IVF Sequence of Events

What to Expect – IVF Sequence of Events

Day 0

The patient and their partner will have their egg retrieval on this day. Once the retrieval and the semen has been analyzed, an Embryologist will inform the patient of how many eggs were retrieved, how the sperm sample looks, and what will be the fertilization procedure utilized for the cycle (insemination or ICSI). After this discussion occurs, the patient and her partner may go home.

Day 1

The patient will receive a call on this day to receive her Fertilization Report from an Embryologist. The call will come approximately between the hours of 9:00 AM to 3:00 PM. The patient will also be able to ask questions regarding the cycle. The IVF nurse will also call the patient to check in on the patient and to set up a schedule for the next few days with a possible transfer time for day 3.

Day 2

The embryos will be developing during this time and it is important to allow for them to stay within the controlled incubator environment during this formative time. No assessments or updates will be performed at this time.

Day 3

This is the first potential day for transfer. The Embryologists will assess embryo development in the morning and coordinate with the physician. The physician will make a decision regarding the day of transfer.

If day 3 is the day of transfer, than the physician will make a recommendation for the number of embryos to transfer based on embryo quality, with regard to a set of guidelines by the Society of Assisted Reproductive Technologies (SART), a governing body for fertility clinics in the United States that encourages safe practices among IVF clinics, as well as the age of the patient, and her medical history. The patient will then be notified by an IVF nurse whether she will need to come in for the pre-specified time for a day 3 transfer or whether the embryos will need to develop further for a day 5 transfer.

If it is a day 3 transfer, the patient will arrive approximately an hour before her scheduled time of transfer and will be escorted to a private room where she will need to fill out paperwork with a St. David’s Nurse. After the paperwork is completed, the Embryologist will come and speak with the patient regarding the status of the embryos and what the physician recommends. The physician will also stop by to talk with the patient prior to the transfer.

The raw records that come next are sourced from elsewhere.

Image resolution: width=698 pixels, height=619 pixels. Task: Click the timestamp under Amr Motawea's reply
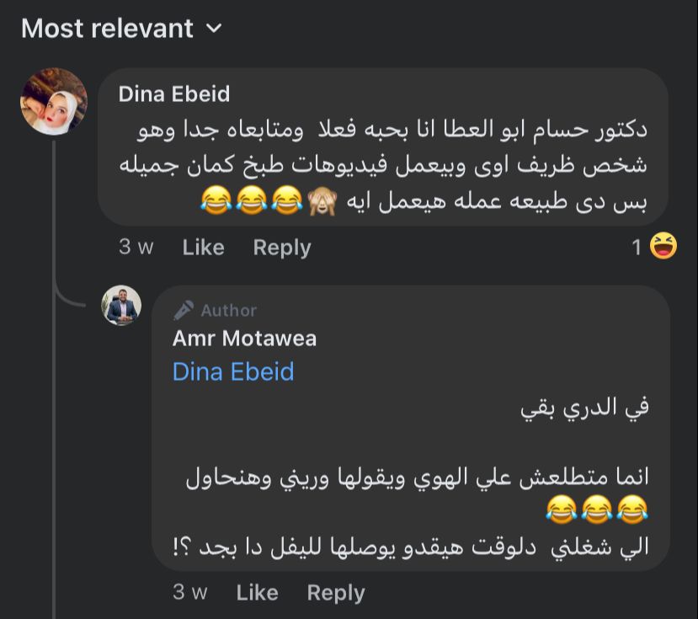(189, 593)
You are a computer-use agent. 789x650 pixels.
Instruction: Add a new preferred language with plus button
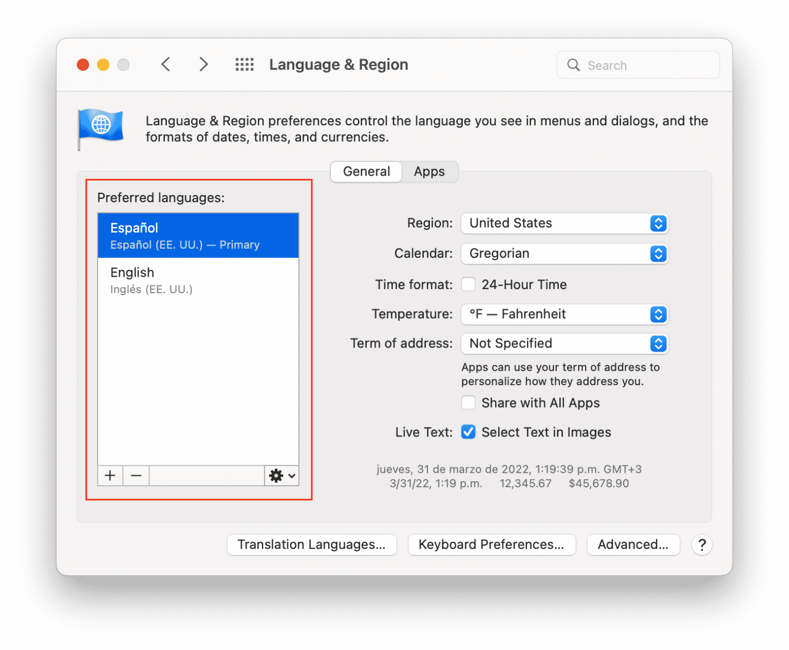109,475
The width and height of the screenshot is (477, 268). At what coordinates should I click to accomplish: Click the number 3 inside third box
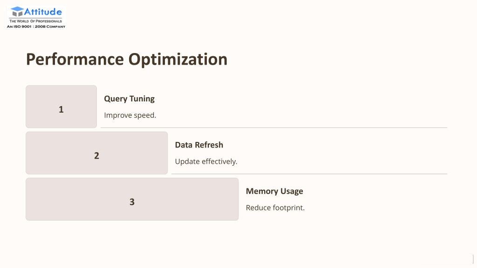(x=132, y=202)
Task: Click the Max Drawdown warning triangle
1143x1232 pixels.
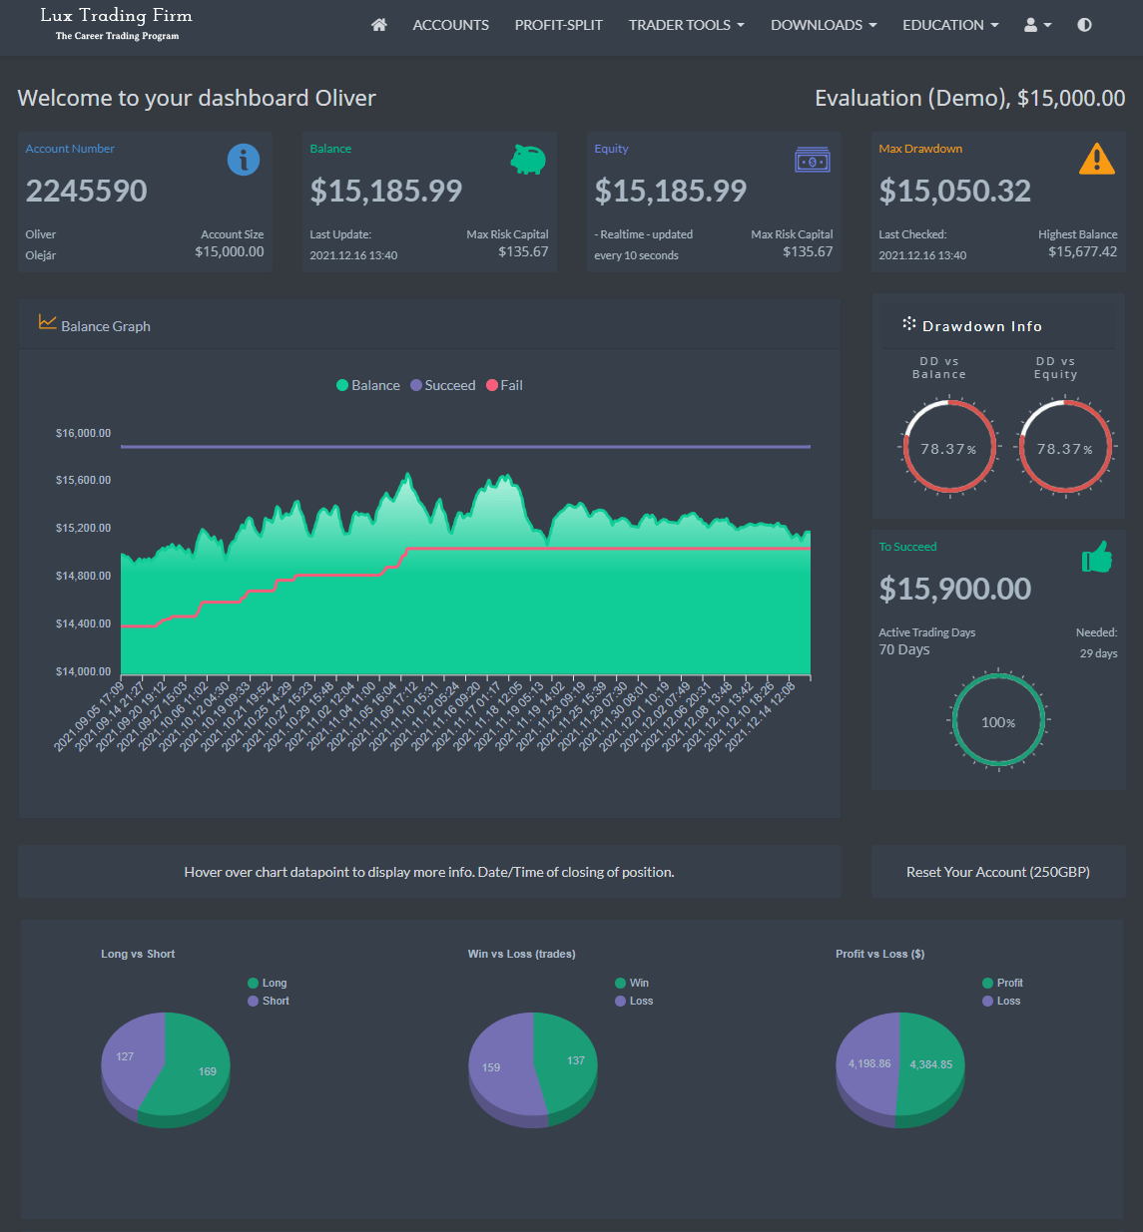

Once in the OR, the patient will have her ID wrist band verified by an embryologist and the transfer will proceed from that point. Extra attention will be made to verify the number of embryos to transfer and the ID of the patient once the physician is present as well. Overall, the transfer procedure will take approximately 20 minutes.

The patient will then return to their private room and rest for 20 minutes prior to leaving the facility.

Day 4

Very much like day 2, the embryos will be developing at this time. It is crucial that they be kept within the controlled incubator environment. No assessments or updates will be performed at this time.

Day 5

This is the second potential day for transfer. Again, the Embryologists will assess embryo development in the morning and coordinate with the physician. The physician will make a recommendation for the number of embryos to transfer based on embryo quality, with regard to a set of guidelines by the Society of Assisted Reproductive Technologies (SART), a governing body for fertility clinics in the United States that encourages safe practices among IVF clinics, as well as the age of the patient, and her medical history.

The patient will arrive approximately an hour before her scheduled time of transfer and will be escorted to a private room where she will need to fill out paperwork with a St. David’s Nurse. After the paperwork is completed, the Embryologist will come and speak with the patient regarding the status of the embryos and what the physician recommends. The physician will also stop by to talk with the patient prior to the transfer.

Once in the OR, the patient will have her ID wrist band verified by an embryologist and the transfer will proceed from that point. Extra attention will be made to verify the number of embryos to transfer and the ID of the patient once the physician is present as well. Overall, the transfer procedure will take approximately 20 minutes.

The patient will then return to their private room and rest for 20 minutes prior to leaving the facility.

Day 6 and Day 7

The remaining embryos left in culture will be allowed to develop into viable, freeze quality Blastocysts until the end of day 6. In order to be considered viable on day 6 and day 7, the embryo must reach a Blastocyst stage. Any embryos that do not reach a Blastocyst stage will be discarded on day 6 due to poor embryo development.

If any embryo looks close to becoming a freeze quality Blastocyst, those particular embryos will be allowed to culture until day 7 to have an entire additional day to reach freeze quality status. If the embryos do not develop into viable Blastocysts by the end of day 7, they will be discarded due to poor embryo development.

At Ovation Fertility Austin, we want to provide our patients who are candidates for embryo freezing the best possibility at having a successful Frozen Embryo Transfer in the future. An embryo not considered freeze quality means that it does not possess the characteristics needed to ensure that the embryo will survive the thawing process if an Embryologist were to freeze it. In order to be considered a freeze quality embryo (also, a viable embryo) on day 5, day 6, or day 7, the embryo must reach a Blastocyst stage. It must possess an inner cell mass, which will ultimately give rise to the fetus with continued development. That inner cell mass must also be surrounded by a layer of Trophectoderm cells that ultimately give rise to the placenta. No viable pregnancy could result within an embryo that lacks one or both of these two important traits. To that end, we wish to ensure all of our patients the best possible chance to achieve a healthy pregnancy and birth.